> Collected data:
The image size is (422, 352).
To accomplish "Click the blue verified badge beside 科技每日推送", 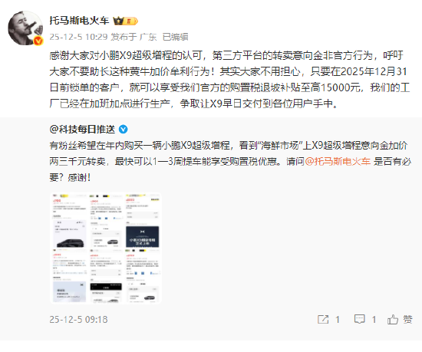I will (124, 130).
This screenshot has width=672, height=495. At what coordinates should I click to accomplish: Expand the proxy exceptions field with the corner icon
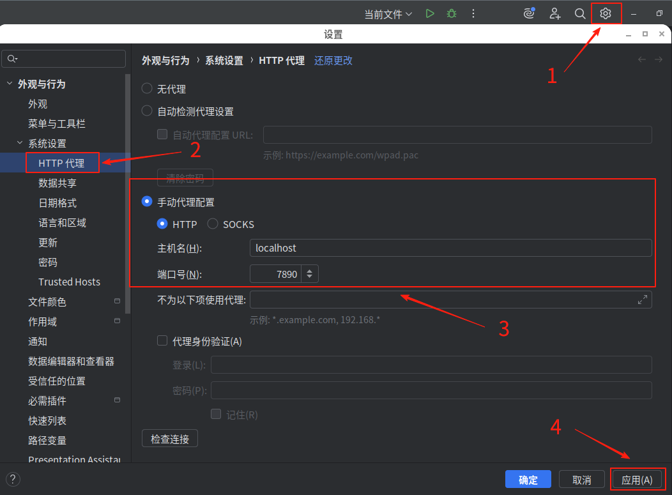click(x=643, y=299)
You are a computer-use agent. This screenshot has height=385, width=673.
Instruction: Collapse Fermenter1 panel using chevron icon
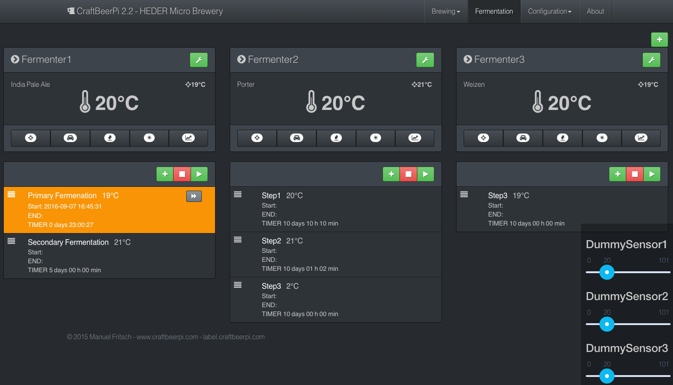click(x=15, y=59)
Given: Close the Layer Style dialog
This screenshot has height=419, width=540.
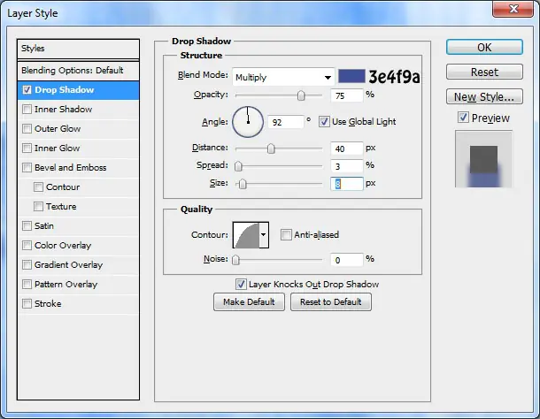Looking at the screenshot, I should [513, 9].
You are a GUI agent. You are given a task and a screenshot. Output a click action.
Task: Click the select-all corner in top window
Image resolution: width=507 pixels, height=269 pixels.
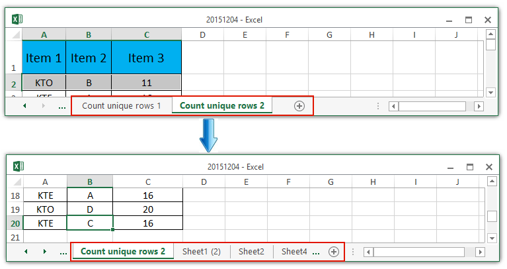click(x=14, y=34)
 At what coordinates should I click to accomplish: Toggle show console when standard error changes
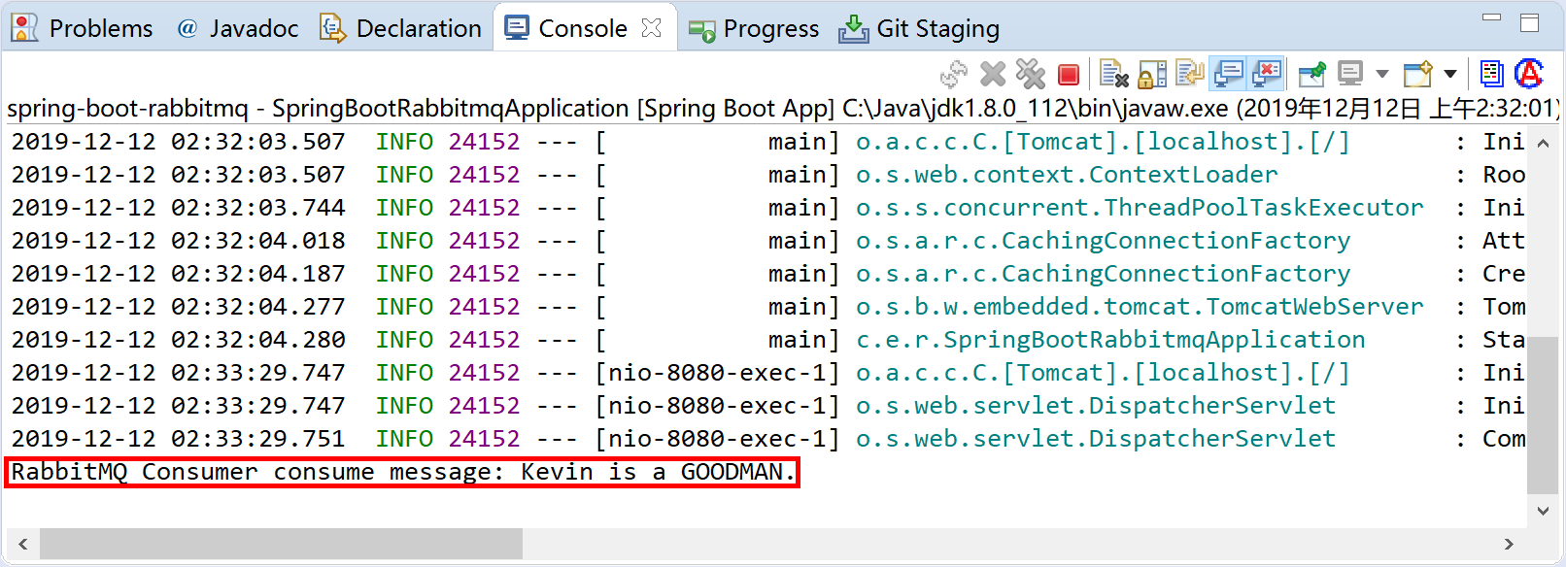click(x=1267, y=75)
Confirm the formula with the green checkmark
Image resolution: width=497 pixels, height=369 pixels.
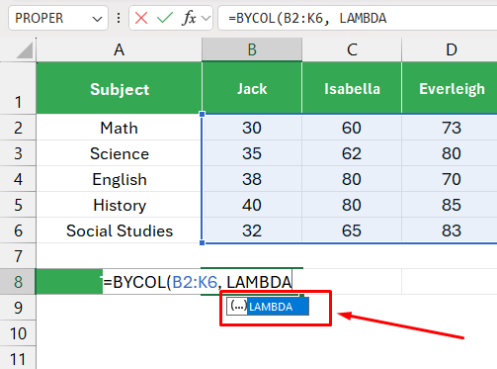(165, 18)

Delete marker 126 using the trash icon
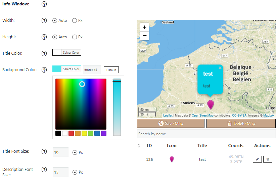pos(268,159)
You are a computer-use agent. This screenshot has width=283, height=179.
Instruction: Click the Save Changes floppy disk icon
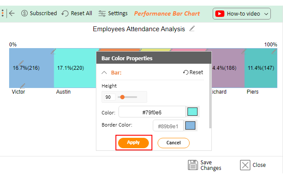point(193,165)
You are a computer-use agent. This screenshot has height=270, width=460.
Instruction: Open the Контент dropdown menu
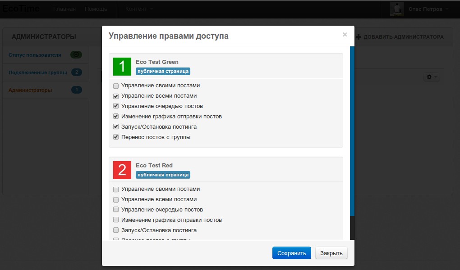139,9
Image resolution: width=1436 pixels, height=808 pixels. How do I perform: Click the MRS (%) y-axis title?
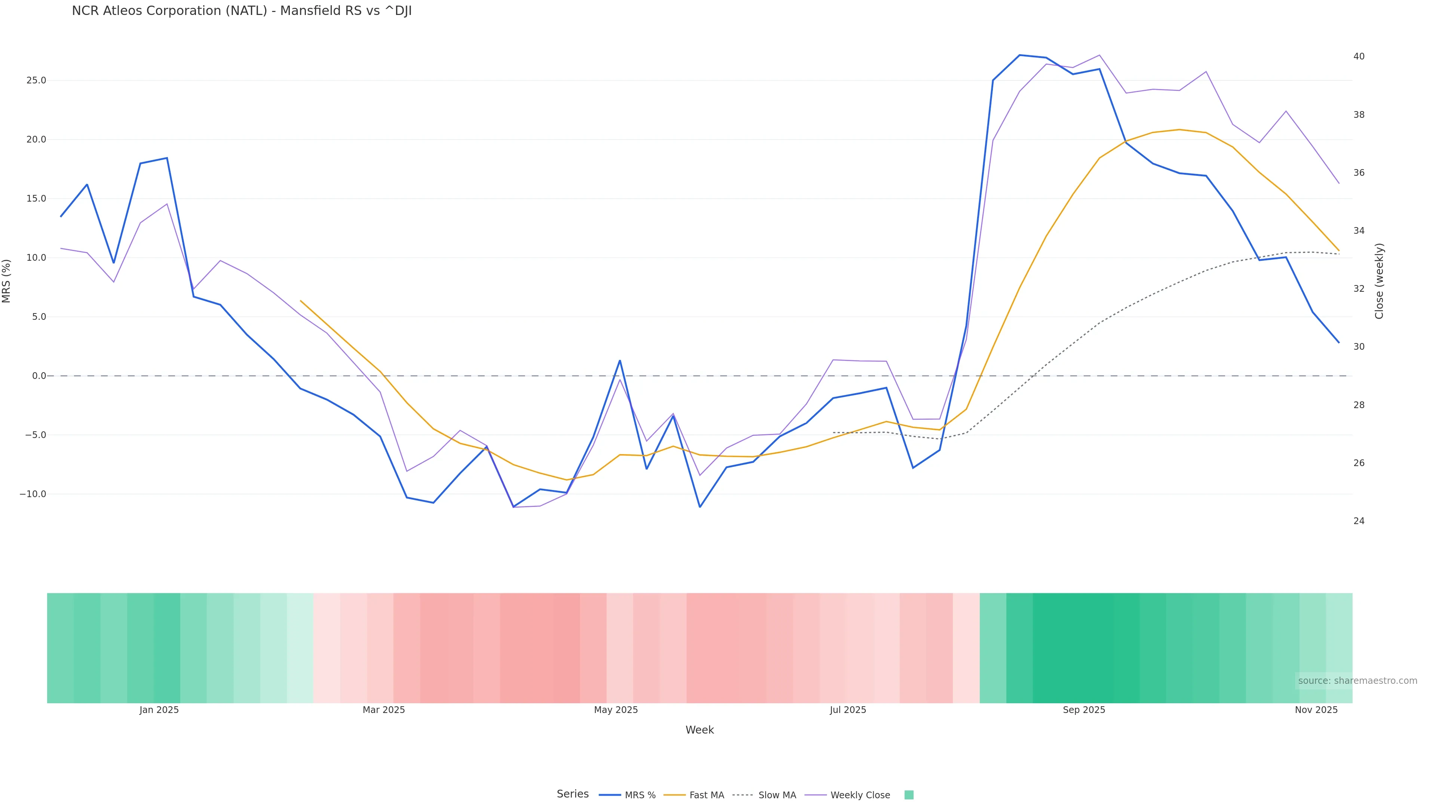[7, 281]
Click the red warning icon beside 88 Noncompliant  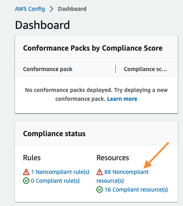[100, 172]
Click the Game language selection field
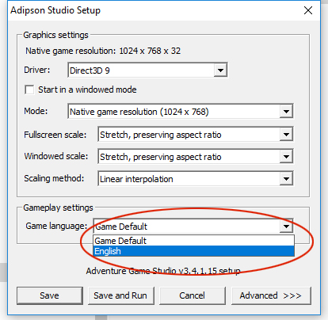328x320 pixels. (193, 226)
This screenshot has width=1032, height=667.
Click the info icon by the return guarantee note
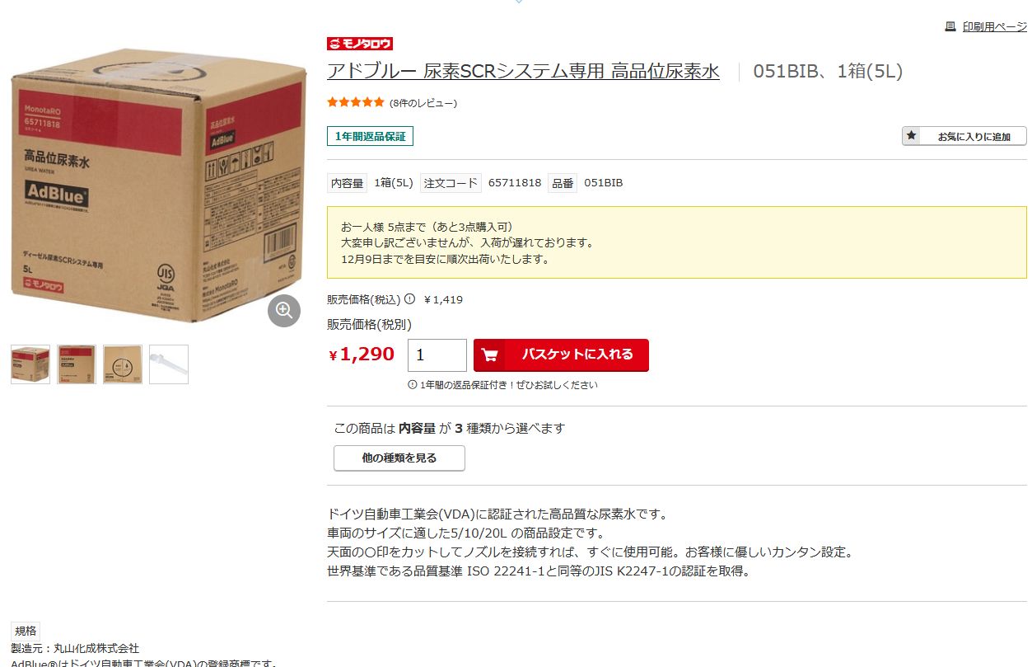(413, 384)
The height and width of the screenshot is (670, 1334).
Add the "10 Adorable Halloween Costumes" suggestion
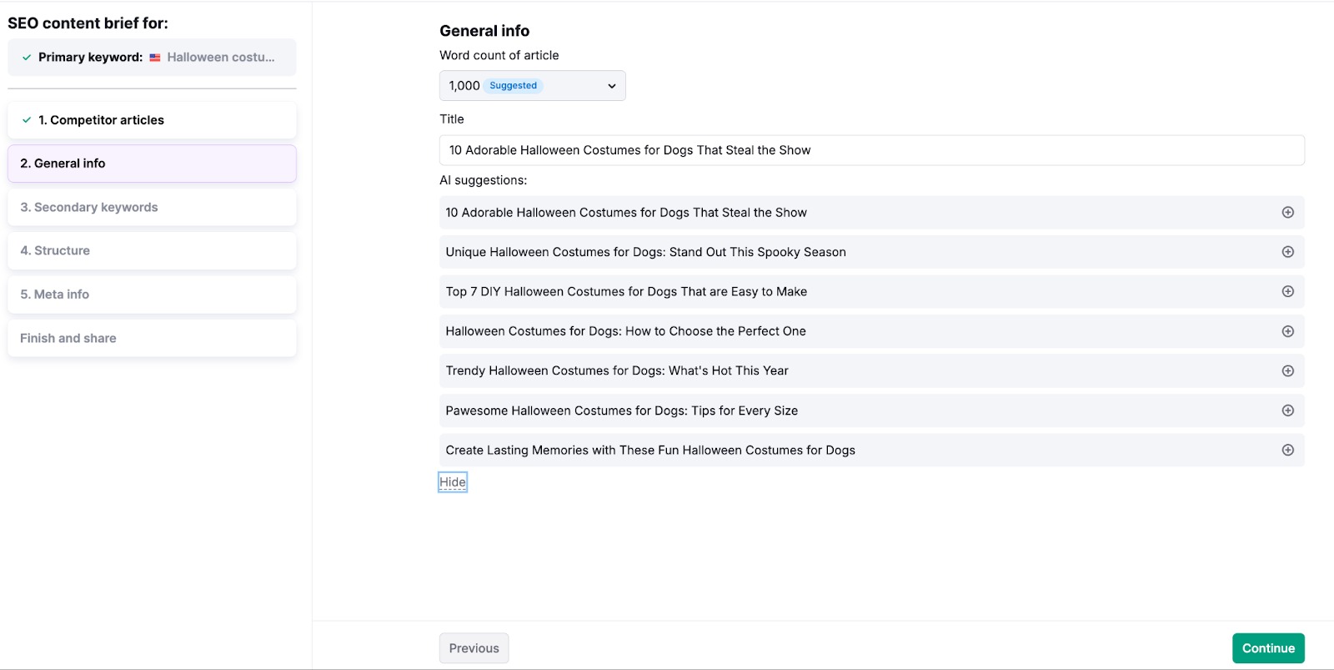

> WHAT YOU WILL DO:
Exactly as written, set down the lines from the line holding "The height and" to the last line of the data, both ends included, pictures excluded.

> ANSWER BOX:
The height and width of the screenshot is (670, 1334).
Add the "10 Adorable Halloween Costumes" suggestion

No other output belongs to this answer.